Dr. Vijay Kumar Choppakatla, a plant pathologist at BioSafe Systems, offers his advice on proper greenhouse sanitation.

No matter how much growing space an operation has, proper sanitation is essential. Below, Dr. Vijay Kumar Choppakatla, plant pathologist at BioSafe Systems, offers his insight into proper sanitation practices.

What are some tips for growers looking to improve greenhouse sanitation?

Dr. Vijay Kumar Choppakatla: Greenhouse conditions can promote growth of not only plants but ‘other’ life forms, which include plant pathogens, microbial bio-films, insects, algae and weeds. It’s imperative that some of these ‘others’ have to be contained through a good greenhouse cleaning and sanitation program to maintain/improve crop quality and general aesthetics of the greenhouse production.

The areas of focus should be on places like benches, floors and irrigation systems, including pipe lines and water storage tanks. Cleaning is the first step in this process that’s typically done in between crops and involves removal of any loose plant or soil debris from the previous crop, removal of any weed growth through mechanical or chemical means, and removal of any attached organic and inorganic deposits on surfaces through use of power wash or rinse with chemical cleaners. After a thorough water rinse, sanitation step should follow using approved sanitizers.

Are hydroponic greenhouses more difficult to keep clean?

The nutrient-rich water and wet environment in hydroponic crop production can accelerate algae growth both on surfaces and in water when compared to conventional greenhouses. Also, waterborne plant pathogens such as Pythium are a major concern in hydroponic production, and cross contamination risk is high between plants, especially in re-circulated water systems. Hence, both surface and water sanitation are key in hydroponic systems.

Algae growth in greenhouses, in addition to being unsightly, can also impact other aspects of crop production, such as impediment to water/nutrient percolation, and breeding ground for nuisance pests such as fungus gnats and shore flies. In irrigation lines, algae and biofilm growth can cause issues such as clogging of filters and reducing the water flow. In addition, extreme algae growth on walkways can be a safety hazard for workers. Weeds can harbor and serve as alternate hosts for some of the major greenhouse pests, such as thrips, whiteflies, mites, etc., and viral pathogens, such as Impatiens Necrotic Spot Virus (INSV) and Tomato Spotted Wilt Virus (TSWV).

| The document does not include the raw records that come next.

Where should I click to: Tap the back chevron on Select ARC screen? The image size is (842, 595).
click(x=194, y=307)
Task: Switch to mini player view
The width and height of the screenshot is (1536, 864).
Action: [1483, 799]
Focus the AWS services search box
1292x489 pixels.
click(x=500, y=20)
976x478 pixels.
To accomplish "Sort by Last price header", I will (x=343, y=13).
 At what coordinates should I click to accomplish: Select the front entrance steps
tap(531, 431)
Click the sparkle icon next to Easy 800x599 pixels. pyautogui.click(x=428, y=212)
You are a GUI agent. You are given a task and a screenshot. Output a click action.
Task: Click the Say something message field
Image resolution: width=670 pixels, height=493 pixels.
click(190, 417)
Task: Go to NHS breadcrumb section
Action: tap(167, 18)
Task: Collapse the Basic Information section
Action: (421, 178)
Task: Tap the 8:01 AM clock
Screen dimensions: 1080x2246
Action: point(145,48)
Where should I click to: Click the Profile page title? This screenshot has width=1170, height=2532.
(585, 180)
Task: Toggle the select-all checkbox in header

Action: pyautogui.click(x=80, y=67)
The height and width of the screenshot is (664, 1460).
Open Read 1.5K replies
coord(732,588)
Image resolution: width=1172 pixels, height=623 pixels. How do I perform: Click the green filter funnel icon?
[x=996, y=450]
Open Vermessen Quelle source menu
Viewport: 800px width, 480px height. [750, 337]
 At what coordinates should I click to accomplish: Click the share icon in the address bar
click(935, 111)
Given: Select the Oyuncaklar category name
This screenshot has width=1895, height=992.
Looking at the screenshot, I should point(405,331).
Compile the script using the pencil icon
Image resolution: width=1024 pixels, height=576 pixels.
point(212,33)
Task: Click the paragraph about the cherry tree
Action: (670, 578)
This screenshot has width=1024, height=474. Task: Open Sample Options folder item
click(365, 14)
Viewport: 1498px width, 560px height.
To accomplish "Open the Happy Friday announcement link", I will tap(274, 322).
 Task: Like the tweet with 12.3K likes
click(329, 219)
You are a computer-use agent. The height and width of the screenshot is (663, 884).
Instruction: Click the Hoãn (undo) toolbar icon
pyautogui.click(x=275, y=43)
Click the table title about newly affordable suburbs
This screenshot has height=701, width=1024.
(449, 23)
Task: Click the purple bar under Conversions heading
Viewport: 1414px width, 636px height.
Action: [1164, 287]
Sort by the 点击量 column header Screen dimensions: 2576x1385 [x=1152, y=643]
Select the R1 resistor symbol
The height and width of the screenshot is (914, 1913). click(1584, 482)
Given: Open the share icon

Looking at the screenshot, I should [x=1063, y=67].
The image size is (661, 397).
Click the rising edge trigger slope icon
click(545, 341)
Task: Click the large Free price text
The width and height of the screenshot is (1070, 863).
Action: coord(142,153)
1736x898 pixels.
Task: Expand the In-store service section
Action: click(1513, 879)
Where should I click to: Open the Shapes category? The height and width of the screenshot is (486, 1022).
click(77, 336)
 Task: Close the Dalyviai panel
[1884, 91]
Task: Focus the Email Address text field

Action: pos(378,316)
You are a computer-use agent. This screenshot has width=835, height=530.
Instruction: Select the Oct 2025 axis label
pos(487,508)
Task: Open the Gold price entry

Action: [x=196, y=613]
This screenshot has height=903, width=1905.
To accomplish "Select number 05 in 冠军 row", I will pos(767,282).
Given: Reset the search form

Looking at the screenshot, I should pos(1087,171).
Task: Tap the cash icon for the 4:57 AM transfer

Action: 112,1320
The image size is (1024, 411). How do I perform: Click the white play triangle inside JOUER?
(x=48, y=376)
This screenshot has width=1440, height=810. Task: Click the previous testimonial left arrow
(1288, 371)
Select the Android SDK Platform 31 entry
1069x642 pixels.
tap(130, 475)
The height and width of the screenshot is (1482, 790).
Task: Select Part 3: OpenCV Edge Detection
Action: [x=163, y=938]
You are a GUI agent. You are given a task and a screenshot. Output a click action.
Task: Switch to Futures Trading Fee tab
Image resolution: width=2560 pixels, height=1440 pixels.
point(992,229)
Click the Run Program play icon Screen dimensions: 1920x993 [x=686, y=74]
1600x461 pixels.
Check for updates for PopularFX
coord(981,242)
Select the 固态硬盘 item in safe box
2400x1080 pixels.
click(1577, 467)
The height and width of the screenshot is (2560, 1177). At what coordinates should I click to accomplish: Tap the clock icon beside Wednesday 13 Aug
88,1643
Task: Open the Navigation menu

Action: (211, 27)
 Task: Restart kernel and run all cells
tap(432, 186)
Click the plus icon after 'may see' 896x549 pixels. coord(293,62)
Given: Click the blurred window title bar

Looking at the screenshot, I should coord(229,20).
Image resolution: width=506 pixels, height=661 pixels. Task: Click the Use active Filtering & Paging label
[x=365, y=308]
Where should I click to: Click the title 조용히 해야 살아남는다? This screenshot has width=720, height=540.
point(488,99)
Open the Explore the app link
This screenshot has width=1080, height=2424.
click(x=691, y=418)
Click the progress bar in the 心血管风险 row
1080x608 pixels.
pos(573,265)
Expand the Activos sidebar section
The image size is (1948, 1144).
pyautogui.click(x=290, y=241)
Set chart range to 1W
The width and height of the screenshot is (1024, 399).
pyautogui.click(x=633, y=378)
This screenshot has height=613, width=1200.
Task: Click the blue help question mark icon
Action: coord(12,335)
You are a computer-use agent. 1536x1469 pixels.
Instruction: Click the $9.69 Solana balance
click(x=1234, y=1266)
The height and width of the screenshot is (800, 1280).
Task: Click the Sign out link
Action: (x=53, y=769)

Also, fungal pathogens such as Rhizoctonia and Thielaviopsis can spread through the soil/plant debris attached to pots and flats, and can cause plant root infections.

Are there any products you’d recommend growers use?

Multiple products are available based on different active ingredients/chemistries. Each may have its own advantages and limitations and should be carefully assessed before implementation. When it comes to chemical cleaners, there are some alkaline and acid based products available for greenhouse use such as GreenClean Alkaline Cleaner, GreenClean Acid Cleaner and Strip-It When it comes to sanitizers, there are several available for greenhouse use such as Hydrogen Peroxide + Peroxyacetic acid, Quats, Sodium Hypochlorite, Ozone and Chlorine Dioxide.